#### Exercise goal:
Would you please retype, exactly, the lines of the listing below between the line with "You are a GUI" and the line with "S'ABONNER (177, 1331)", inclusive?

#### Exercise data:
-- -- --
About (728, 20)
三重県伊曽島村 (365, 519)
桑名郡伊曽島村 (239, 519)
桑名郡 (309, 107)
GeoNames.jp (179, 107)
-- -- --
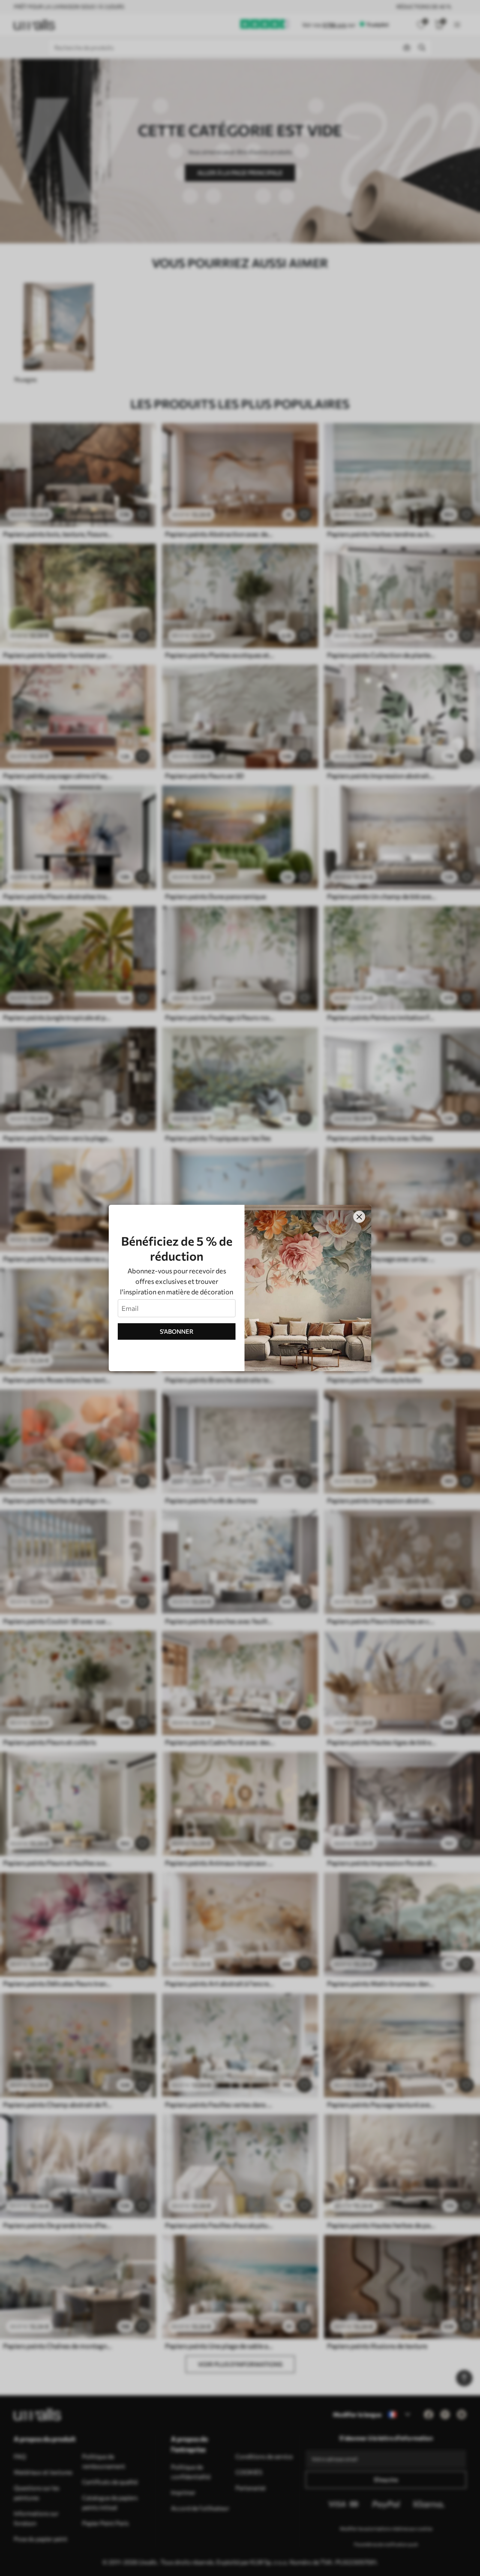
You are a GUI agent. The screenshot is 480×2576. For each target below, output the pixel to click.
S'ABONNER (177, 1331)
-- -- --
#### Task result:
You are a GUI agent. The screenshot is 480×2576. For each target below, output the pixel to click.
S'ABONNER (177, 1331)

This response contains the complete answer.